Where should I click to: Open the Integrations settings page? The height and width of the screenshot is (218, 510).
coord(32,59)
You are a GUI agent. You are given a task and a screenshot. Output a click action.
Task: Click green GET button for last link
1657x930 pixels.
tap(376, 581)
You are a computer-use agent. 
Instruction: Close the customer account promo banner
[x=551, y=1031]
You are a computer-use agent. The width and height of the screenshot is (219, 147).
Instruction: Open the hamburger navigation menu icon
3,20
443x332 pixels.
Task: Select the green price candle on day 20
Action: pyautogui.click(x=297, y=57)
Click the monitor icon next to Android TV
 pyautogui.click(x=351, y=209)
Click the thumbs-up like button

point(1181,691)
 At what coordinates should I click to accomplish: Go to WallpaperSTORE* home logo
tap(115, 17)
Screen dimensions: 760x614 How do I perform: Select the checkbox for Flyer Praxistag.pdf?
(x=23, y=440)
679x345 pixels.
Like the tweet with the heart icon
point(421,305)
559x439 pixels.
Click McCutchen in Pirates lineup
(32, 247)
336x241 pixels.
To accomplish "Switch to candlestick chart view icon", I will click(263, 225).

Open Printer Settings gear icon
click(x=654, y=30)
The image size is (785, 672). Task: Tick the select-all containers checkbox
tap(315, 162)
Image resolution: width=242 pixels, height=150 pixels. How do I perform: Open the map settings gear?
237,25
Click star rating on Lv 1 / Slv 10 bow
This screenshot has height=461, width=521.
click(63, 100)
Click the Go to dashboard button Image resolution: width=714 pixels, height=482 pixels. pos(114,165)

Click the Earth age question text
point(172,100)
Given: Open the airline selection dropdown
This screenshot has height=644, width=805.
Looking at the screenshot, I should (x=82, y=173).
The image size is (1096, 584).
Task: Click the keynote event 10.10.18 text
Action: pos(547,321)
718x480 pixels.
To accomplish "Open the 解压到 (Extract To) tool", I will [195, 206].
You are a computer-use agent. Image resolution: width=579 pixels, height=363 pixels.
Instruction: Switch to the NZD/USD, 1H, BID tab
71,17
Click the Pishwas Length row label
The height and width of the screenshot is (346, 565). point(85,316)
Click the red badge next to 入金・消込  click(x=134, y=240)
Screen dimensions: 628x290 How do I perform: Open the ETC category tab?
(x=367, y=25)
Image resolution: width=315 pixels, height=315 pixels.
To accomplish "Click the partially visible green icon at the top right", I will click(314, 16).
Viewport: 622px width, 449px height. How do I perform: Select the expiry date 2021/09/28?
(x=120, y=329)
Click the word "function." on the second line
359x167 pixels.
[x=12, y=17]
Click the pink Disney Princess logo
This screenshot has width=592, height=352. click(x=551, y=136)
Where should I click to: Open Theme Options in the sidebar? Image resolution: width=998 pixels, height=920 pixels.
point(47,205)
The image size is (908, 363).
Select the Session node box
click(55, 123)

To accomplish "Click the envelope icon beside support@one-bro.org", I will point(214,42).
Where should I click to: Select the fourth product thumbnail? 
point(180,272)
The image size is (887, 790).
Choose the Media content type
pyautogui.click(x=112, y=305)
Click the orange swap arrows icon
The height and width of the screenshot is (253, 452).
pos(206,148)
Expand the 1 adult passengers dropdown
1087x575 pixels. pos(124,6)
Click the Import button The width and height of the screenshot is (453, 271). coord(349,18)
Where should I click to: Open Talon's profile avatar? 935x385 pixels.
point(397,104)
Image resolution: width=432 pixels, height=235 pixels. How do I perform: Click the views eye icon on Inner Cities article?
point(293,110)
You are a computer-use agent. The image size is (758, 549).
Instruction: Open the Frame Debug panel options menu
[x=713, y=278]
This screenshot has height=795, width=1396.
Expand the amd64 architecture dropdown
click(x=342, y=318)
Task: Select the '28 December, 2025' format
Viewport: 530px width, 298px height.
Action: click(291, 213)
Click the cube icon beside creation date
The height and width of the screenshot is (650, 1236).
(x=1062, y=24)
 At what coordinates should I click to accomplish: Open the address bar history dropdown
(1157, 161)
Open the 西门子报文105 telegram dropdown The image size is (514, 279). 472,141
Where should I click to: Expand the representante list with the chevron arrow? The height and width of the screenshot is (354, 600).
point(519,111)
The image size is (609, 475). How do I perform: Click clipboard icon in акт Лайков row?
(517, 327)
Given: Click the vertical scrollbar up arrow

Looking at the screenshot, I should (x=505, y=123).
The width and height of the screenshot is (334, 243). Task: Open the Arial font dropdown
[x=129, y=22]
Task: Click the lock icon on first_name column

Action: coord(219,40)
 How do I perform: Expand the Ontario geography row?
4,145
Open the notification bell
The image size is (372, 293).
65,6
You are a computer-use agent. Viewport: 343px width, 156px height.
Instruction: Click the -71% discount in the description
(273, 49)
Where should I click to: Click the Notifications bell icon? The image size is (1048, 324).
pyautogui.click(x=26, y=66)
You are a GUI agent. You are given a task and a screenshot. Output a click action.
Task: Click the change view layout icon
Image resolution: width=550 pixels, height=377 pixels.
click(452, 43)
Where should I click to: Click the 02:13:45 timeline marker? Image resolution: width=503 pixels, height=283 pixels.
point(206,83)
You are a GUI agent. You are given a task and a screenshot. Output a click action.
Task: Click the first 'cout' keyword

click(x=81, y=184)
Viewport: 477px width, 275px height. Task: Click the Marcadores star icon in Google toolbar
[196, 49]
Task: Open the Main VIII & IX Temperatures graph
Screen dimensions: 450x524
= = = = = = =
● **Stated task**: Copy the lines from the one containing "You are a computer-use agent. Viewport: 343px" through the one containing "click(452, 43)", both included, and switch "bell" to "alert" while leaving everything else as it is.

● **Solution to the problem**:
You are a computer-use agent. Viewport: 343px width, 156px height.
Instruction: Click the -71% discount in the description
(273, 49)
Where should I click to: Click the Notifications alert icon? The image size is (1048, 324).
pyautogui.click(x=26, y=66)
You are a GUI agent. You are given a task and a screenshot. Output a click action.
Task: Click the change view layout icon
Image resolution: width=550 pixels, height=377 pixels.
click(452, 43)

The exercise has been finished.